Be noted that at the Villa Carlotta in Tremezzo you can see a replica of the sculpture commissioned by Antonio Canova Yussupoff Russian prince (now in the Hermitage Museum of St. Petersburg) performed between 1818 and 1820 by Adam Tadolini, derived from the original model that the same Canova had donated to his favorite pupil Tadolini with permission to draw as many copies they want.
The work represents a subtle and refined eroticism, the god of love with tenderness while contemplating the face of his beloved, reciprocated by Psyche by a sweetness of equal intensity.
The work meets the standards of aesthetics of Winckelmann. The two figures are in fact represented in the act immediately before the kiss, a tense moment, but devoid of emotional upheaval that the act of kissing provoke in the viewer. The gestures and movement also introduces the dimension of time eternalized by the artist in a moment sublime, which remains pending. Even the characters in adolescent bodies and their perfect shapes are idealized according to a principle of absolute beauty and spiritual. The sculptural group is placed, with permission, on a rotating platform, so that the viewer can fully grasp the merits formal. The two figures intersect each other forming an X soft and sinuous results in work that vibrates in space.
The sculpture is made of white marble, polished and finely turned, successfully experimenting with a sense of the flesh, that Canova was to get into their work. The monochrome, in contrast to the dramatic and pictorial Baroque, Neoclassicism, which is a canon of Canova takes to impair the emotional charge.
The work of Cupid and Psyche of 1788 is a masterpiece of balance in research. In this exquisite arabesque, in fact, the two figures are arranged diagonally and divergent. This provision of the pyramid the two bodies is balanced by a mirror triangular shape formed by the outstretched wings of love. Psyche's arms instead frame the focal point, opening up to mo 'circle around the faces. Inside the circle develops a strong emotional tension in which the endless desire of Eros is now close to the strong discharge.
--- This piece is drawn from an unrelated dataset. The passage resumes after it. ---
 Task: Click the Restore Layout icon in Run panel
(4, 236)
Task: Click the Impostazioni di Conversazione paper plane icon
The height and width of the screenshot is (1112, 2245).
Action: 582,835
The elegant flowing forms emphasizes the freshness of the two young lovers: it is here represented the idea of beauty of Canova, or the synthesis of natural beauty and ideal beauty.
The scene, taken from the legend of Apuleius, belongs to the mythological allegories of the production of Canova and these roots are common to the group of Apollo and Daphne by Bernini, although it differs from the intentions of the latter (who wished to arouse awe and wonder), Cupid and Psyche in when you feel the tension to perfection and a protest against the classical fiction, artifice and emptiness Baroque virtuosity. However, when the work was exhibited was judged too baroque and Bernini, as was the case for Hebe, criticized because it rested on a cloud.